*Material to process*
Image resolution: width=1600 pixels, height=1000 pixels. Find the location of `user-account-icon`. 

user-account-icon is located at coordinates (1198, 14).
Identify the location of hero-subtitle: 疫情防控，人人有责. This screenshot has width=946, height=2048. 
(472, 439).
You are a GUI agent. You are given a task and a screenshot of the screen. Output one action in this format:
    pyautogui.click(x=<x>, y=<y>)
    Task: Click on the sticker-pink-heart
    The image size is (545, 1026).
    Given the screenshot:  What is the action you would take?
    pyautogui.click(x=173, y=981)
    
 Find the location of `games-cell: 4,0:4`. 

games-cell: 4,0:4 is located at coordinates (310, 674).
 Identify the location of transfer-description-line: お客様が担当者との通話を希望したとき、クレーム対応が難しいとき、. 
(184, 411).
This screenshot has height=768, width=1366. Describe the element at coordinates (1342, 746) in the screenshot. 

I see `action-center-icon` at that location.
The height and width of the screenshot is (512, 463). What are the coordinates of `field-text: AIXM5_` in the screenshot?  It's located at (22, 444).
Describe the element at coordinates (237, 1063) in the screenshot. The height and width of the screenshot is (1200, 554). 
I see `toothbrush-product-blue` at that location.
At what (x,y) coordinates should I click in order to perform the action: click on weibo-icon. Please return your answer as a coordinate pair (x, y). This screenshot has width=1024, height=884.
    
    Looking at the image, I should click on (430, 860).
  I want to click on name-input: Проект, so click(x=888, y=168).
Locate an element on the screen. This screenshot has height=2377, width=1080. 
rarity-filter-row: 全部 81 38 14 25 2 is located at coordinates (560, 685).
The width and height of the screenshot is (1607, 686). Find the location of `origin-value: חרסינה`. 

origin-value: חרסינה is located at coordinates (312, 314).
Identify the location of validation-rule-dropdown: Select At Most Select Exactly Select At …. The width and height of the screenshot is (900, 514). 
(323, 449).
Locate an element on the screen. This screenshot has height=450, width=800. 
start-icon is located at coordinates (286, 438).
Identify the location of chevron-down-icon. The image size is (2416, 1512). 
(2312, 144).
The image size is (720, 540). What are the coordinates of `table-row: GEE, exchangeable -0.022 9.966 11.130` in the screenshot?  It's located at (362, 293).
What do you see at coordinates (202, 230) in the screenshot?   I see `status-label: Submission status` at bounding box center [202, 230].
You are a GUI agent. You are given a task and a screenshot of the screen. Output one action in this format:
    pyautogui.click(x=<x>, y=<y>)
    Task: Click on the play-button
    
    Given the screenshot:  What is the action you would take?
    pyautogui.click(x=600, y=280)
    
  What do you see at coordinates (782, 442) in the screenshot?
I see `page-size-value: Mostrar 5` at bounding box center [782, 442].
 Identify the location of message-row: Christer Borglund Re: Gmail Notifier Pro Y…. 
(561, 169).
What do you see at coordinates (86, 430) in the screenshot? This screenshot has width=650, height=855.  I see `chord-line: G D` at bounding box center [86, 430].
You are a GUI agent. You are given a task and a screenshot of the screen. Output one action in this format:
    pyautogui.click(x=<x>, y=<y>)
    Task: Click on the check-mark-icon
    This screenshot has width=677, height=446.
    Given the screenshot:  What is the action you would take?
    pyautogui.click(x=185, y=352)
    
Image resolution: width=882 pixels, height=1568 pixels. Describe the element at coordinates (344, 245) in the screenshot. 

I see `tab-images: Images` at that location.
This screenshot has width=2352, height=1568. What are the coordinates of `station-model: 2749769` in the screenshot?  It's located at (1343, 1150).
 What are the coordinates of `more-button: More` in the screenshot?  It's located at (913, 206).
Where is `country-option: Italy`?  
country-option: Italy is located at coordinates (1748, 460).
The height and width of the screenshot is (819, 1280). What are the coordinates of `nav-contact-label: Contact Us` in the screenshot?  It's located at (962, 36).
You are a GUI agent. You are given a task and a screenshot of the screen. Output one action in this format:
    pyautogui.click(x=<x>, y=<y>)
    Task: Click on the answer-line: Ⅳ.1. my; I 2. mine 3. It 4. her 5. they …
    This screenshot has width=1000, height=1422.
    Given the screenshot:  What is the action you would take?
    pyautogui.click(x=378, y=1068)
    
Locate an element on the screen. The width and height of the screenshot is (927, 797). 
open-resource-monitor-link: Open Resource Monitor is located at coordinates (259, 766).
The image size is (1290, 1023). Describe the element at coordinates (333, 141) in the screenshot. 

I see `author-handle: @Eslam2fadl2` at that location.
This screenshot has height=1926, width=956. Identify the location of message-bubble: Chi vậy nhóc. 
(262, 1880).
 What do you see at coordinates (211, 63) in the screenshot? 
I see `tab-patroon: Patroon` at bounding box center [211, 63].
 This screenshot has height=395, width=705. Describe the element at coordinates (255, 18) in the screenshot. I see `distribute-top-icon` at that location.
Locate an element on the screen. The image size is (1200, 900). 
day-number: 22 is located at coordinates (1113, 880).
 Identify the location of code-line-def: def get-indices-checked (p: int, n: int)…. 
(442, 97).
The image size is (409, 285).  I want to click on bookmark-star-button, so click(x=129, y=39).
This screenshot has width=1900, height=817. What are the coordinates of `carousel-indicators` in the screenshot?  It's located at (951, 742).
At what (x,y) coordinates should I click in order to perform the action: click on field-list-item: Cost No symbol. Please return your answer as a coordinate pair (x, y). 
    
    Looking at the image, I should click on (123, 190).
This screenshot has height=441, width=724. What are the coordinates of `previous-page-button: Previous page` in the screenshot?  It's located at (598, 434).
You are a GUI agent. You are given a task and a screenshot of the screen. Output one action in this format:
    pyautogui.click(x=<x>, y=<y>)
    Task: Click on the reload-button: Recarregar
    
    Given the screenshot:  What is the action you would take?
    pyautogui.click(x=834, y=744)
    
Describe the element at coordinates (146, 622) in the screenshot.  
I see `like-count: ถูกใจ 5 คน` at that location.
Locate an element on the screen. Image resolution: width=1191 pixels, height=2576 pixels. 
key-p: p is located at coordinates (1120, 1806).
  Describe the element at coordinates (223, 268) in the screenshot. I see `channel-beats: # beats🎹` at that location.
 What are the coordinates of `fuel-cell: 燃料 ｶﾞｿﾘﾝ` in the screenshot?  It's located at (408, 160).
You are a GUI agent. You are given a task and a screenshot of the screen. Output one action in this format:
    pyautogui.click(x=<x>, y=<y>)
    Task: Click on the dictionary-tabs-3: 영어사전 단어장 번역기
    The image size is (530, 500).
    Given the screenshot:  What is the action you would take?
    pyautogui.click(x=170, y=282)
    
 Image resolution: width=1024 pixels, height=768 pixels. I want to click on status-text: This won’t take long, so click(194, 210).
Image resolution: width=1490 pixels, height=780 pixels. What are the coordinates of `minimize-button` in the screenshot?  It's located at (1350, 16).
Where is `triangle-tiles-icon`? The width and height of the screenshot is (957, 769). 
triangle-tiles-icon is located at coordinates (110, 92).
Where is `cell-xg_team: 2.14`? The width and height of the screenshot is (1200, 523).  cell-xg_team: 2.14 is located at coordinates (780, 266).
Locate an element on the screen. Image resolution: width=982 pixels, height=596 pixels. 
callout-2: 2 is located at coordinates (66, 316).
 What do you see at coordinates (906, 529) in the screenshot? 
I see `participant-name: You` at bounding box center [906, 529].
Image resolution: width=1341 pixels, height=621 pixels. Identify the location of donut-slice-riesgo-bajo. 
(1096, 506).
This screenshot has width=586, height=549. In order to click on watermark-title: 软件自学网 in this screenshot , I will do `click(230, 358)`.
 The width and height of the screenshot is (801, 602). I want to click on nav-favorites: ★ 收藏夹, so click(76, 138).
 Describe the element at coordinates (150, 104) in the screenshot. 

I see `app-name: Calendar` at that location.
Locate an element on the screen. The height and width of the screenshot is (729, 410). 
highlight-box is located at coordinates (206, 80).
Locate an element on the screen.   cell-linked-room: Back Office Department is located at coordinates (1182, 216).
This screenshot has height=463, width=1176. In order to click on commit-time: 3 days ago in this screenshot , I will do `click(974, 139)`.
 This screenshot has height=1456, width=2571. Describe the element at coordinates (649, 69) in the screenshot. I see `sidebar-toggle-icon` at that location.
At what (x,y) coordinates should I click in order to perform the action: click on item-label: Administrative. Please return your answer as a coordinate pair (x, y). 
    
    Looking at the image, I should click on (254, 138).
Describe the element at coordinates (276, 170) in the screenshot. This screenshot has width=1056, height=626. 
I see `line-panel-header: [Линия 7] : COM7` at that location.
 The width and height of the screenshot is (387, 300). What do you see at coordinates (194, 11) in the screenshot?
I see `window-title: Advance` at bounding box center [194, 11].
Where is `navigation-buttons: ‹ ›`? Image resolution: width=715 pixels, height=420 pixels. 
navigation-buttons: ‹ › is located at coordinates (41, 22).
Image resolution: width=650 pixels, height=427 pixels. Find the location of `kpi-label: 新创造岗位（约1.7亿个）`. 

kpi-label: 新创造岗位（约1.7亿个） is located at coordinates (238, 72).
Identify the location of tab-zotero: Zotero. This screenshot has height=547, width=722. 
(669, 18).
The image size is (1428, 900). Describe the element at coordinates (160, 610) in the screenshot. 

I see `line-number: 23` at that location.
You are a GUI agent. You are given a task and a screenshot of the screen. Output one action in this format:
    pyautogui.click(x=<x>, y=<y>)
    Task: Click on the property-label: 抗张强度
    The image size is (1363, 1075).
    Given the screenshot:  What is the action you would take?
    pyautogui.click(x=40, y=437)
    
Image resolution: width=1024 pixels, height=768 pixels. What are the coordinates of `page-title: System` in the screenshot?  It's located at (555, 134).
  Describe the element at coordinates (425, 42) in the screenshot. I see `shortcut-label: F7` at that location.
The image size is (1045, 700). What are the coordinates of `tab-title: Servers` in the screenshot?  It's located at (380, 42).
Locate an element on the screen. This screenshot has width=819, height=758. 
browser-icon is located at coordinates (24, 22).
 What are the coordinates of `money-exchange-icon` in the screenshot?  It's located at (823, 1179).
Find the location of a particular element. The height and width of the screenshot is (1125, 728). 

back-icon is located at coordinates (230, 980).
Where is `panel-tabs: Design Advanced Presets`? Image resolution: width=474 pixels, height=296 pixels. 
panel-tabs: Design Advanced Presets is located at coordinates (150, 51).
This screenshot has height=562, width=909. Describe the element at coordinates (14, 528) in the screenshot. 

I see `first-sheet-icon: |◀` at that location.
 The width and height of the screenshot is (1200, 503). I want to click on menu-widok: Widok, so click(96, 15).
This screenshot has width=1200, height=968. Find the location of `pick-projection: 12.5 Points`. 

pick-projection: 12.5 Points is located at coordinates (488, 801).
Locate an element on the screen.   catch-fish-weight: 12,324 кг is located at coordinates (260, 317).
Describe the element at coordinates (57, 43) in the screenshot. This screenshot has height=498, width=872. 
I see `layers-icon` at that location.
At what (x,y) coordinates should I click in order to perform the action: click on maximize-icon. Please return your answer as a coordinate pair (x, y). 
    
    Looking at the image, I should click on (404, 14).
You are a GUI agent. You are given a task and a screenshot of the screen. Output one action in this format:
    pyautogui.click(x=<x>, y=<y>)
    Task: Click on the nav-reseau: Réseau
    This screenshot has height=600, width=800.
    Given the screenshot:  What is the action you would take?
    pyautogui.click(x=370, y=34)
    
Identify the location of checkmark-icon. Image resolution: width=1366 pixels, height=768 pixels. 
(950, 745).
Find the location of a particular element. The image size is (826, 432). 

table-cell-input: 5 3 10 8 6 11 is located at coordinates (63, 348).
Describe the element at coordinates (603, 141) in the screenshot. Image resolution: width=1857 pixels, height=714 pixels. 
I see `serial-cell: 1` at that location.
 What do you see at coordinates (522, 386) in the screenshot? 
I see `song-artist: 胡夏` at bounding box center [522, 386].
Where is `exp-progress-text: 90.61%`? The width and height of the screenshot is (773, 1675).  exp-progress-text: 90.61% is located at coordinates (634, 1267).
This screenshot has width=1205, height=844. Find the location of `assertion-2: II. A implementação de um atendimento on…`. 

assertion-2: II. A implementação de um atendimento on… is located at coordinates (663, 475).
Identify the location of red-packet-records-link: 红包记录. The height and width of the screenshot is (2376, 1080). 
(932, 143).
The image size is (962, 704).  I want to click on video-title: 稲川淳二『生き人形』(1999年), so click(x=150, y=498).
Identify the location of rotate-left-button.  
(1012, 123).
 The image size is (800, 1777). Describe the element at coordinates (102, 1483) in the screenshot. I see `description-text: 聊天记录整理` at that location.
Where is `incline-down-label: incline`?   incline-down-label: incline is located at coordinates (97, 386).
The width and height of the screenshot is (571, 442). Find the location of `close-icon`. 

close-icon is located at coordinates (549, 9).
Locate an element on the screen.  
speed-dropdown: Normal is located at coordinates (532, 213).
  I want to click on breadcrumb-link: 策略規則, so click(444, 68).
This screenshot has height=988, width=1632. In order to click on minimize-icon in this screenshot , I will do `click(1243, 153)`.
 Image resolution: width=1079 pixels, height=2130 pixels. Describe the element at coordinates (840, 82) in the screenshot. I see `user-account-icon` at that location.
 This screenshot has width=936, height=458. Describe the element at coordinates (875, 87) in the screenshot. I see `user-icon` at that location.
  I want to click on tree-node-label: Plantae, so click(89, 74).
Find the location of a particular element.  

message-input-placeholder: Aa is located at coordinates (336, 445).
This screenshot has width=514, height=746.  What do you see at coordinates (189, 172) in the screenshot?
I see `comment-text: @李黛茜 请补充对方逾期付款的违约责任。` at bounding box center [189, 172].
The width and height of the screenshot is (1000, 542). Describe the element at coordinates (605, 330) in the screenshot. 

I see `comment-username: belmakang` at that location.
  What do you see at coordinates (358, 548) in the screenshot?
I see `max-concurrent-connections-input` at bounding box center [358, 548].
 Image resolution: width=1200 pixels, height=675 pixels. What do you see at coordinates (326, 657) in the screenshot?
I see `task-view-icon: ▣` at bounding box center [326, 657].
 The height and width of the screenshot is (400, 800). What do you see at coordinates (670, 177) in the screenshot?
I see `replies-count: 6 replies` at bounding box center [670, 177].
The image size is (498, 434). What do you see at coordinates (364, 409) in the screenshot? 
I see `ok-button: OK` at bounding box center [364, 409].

*What is required*
Output as a numbered list the lines of the records from the line containing "Image resolution: width=1024 pixels, height=768 pixels. What" up to and including the line containing "back-icon is located", leaving out blank lines.

*Solution to the problem*
1. Image resolution: width=1024 pixels, height=768 pixels. What are the coordinates of `page-title: System` in the screenshot?  It's located at (555, 134).
2.   Describe the element at coordinates (425, 42) in the screenshot. I see `shortcut-label: F7` at that location.
3. The image size is (1045, 700). What are the coordinates of `tab-title: Servers` in the screenshot?  It's located at (380, 42).
4. Locate an element on the screen. This screenshot has width=819, height=758. 
5. browser-icon is located at coordinates (24, 22).
6.  What are the coordinates of `money-exchange-icon` in the screenshot?  It's located at (823, 1179).
7. Find the location of a particular element. The height and width of the screenshot is (1125, 728). 
8. back-icon is located at coordinates (230, 980).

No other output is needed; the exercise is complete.